In this election, one side threatens democracy and the other threatens capitalism. My sympathy towards Republicans is based on my belief that capitalism is simply much more important, and also a lot more fragile. Advanced democracies practically never morph into dictatorships, while all of them are plagued by policies that are much too statist. Moreover, the threat to democracy is unique to Trump, while hatred of markets is deeply embedded in the left. When Trump appoints Republican judges, they won’t be harming democracy thirty years down the line, while Democrat judges will continue finding bad reasons to restrict individual liberty and make society poorer for the rest of their lives. We don’t live in a country that is clearly divided along the pro-/anti-freedom axis. Given that reality, in my judgement Republicans’ theocratic leanings, bias against foreigners, and cult of personality do not make them worse than the side that is more consistently hostile to economic liberty.
I am sympathetic towards your view that Trump would likely be the more pro-market candidate, but I am very surprised you didn't mention the elephant in the room, his plan to enact a 10% tariff on ALL imported goods. In my opinion, this would have disastrous effects, far worse than rent or grocery price controls. Do you believe this is just partisan rhetoric that will be walked back??

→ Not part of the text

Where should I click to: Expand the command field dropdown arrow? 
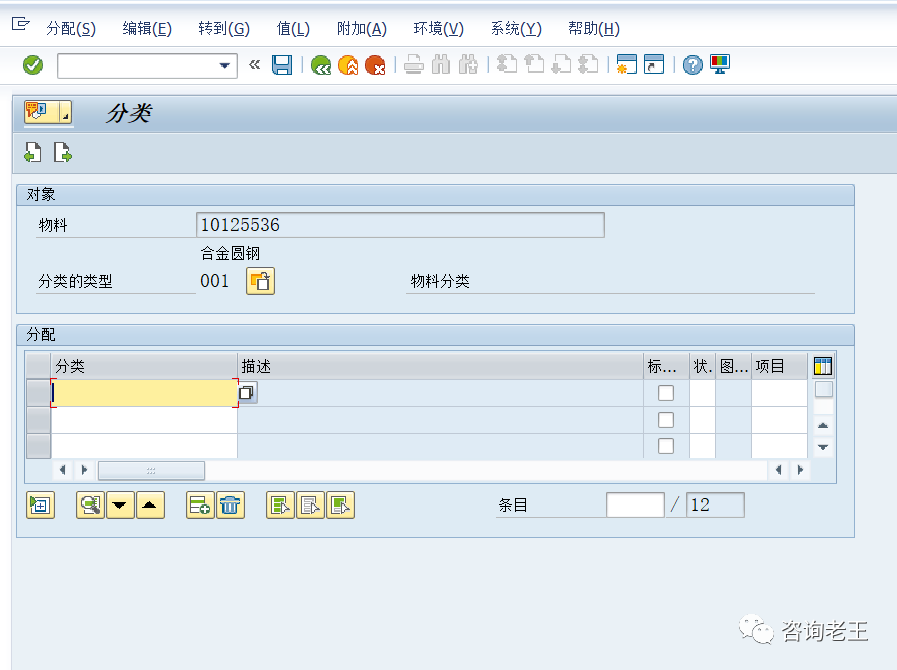[225, 66]
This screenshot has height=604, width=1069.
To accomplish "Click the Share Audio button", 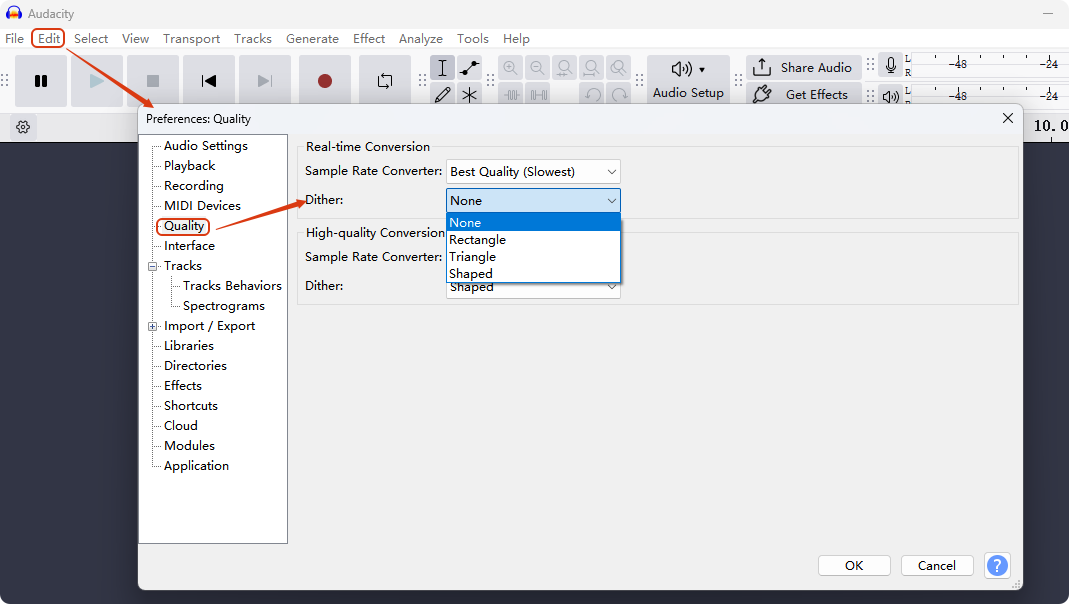I will (804, 67).
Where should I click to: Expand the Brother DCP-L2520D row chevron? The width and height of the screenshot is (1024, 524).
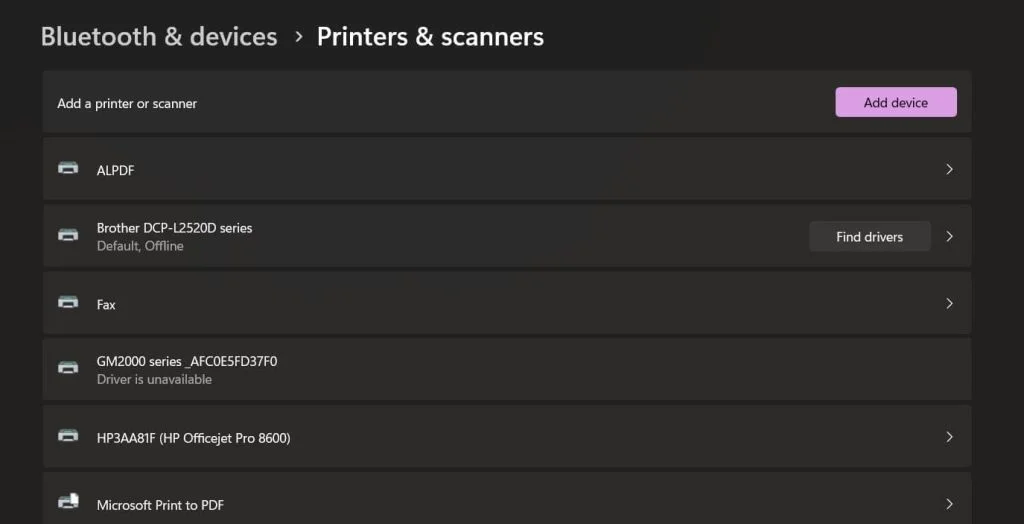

As you say, the parties aren't split on a pro vs. anti freedom axis. It's also clear that structural features of our system ensure that for the foreseeable future there will continue to be two parties that each have turns in power. Fantasies of permanent political victory by one side or the other are delusional, as you wrote previously. Therefore it is important to support each party being the best (i.e., most pro-freedom) version of itself, it you want to steer the country in the direction of greater freedom.

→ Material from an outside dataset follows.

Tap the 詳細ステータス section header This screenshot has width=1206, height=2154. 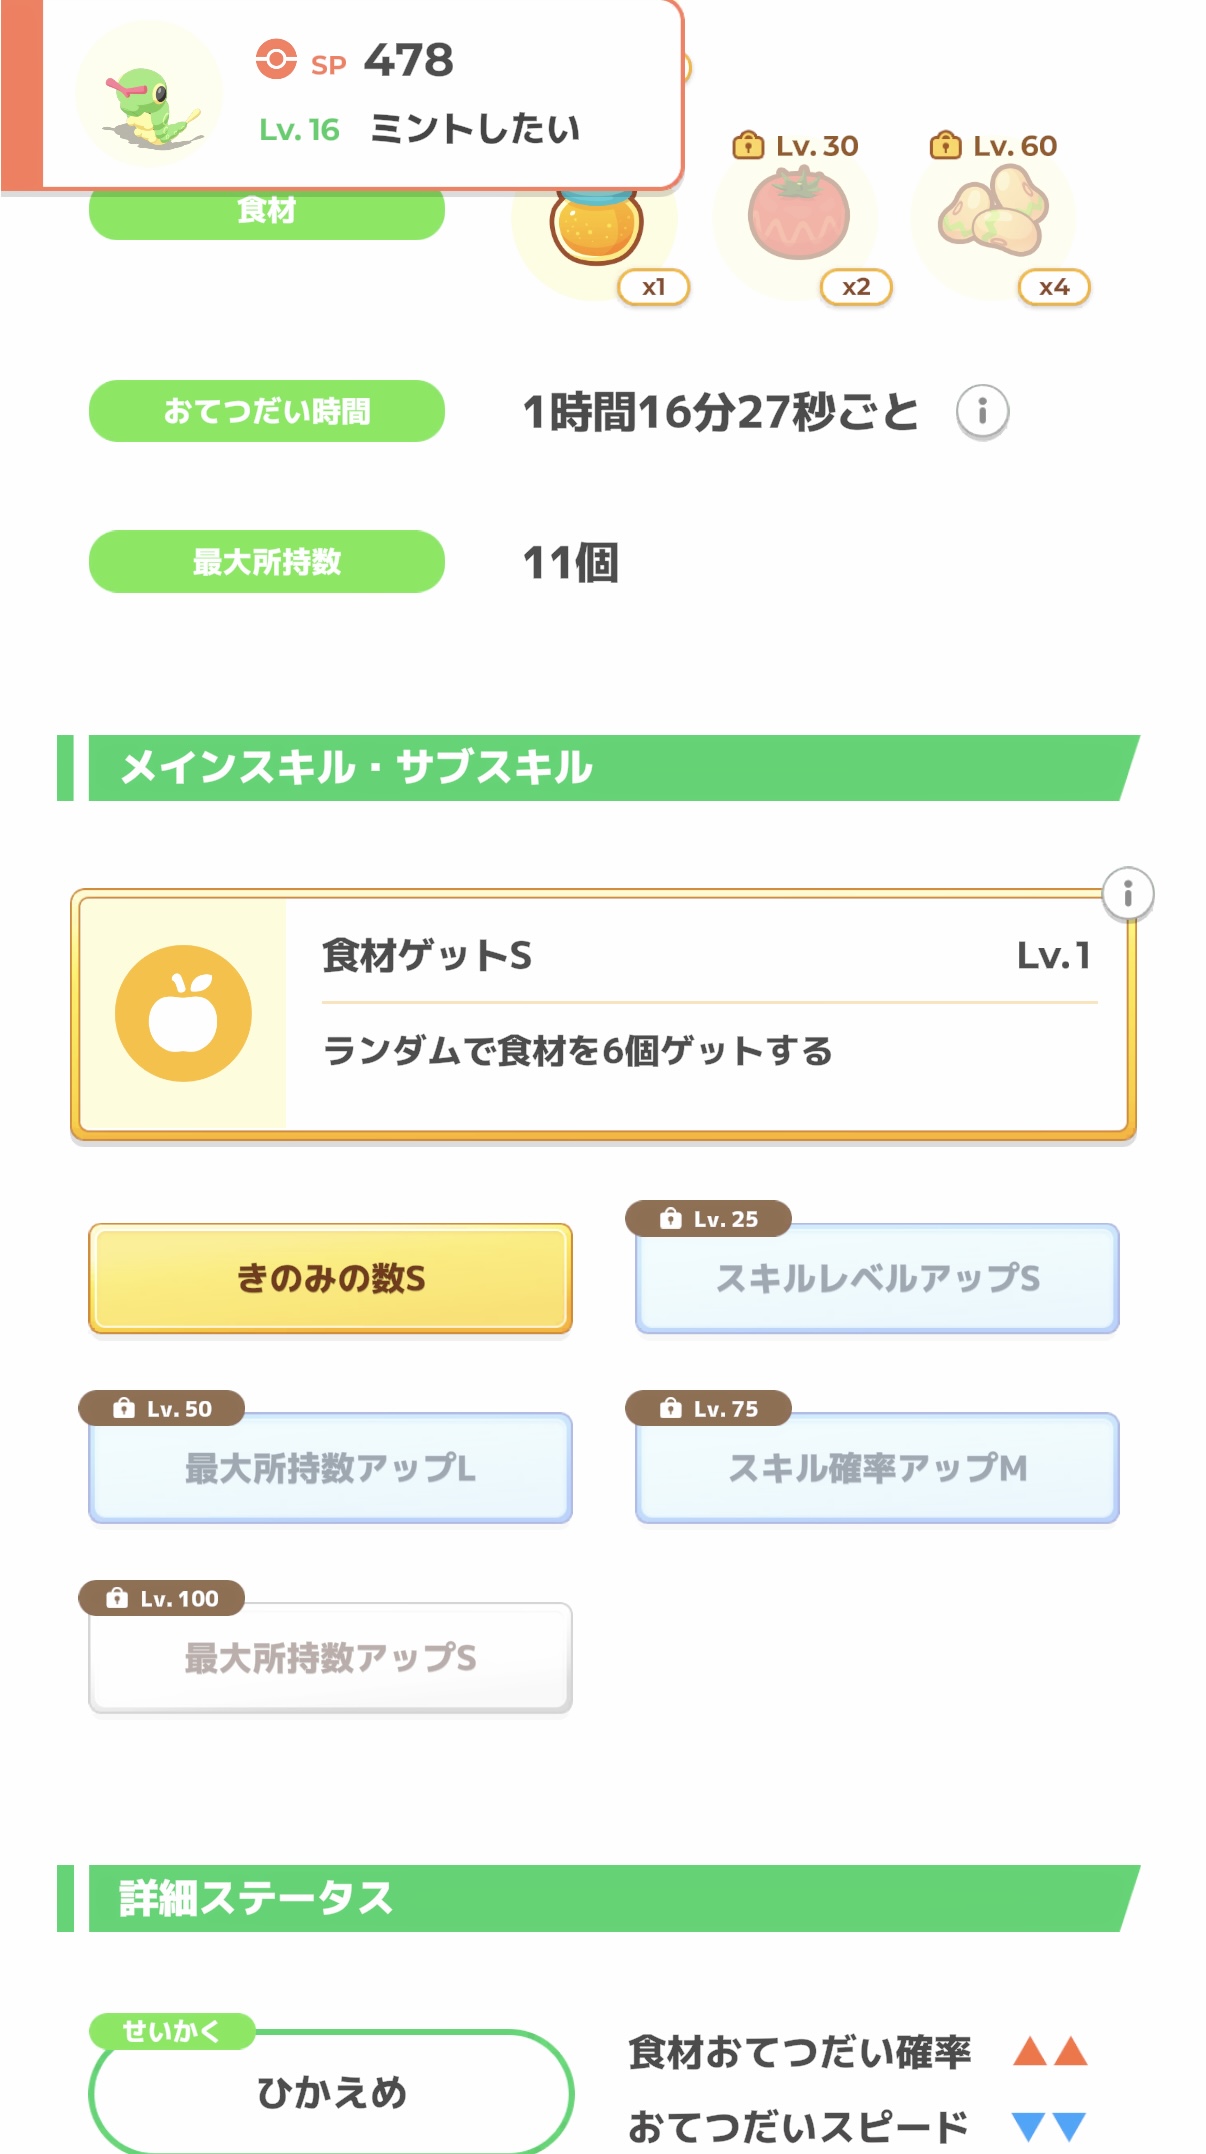pos(600,1898)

I would interpret a Harris administration as being about average on that measure for a Democrat administration. She has said some worrying things, especially in her abortive 2020 campaign, but seems to be mostly blowing with the political winds like a typical politician. There were some ugly winds in 2020 but they've died down now and I would expect a Harris administration to be mostly a continuation of the Biden administration, which has been basically fair-to-middling for a Democrat regime.

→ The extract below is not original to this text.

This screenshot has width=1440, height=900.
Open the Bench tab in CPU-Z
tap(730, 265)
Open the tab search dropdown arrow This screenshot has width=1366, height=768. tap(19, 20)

Trump and his cult of personality, on the other hand, are clearly the worst version of the Republicans we have seen in our lifetime. For the reasons you mention, plus the dumb economic ideas you didn't mention (tariffs, tax/spending priorities that look highly inflationary). Not to mention the simple corruption. And the affection for dictators in foreign policy, which is likely to decrease political freedom elsewhere. Even if you don't care about foreigners' freedom at all, the U.S. is part of the world and lower overall world freedom does affect us.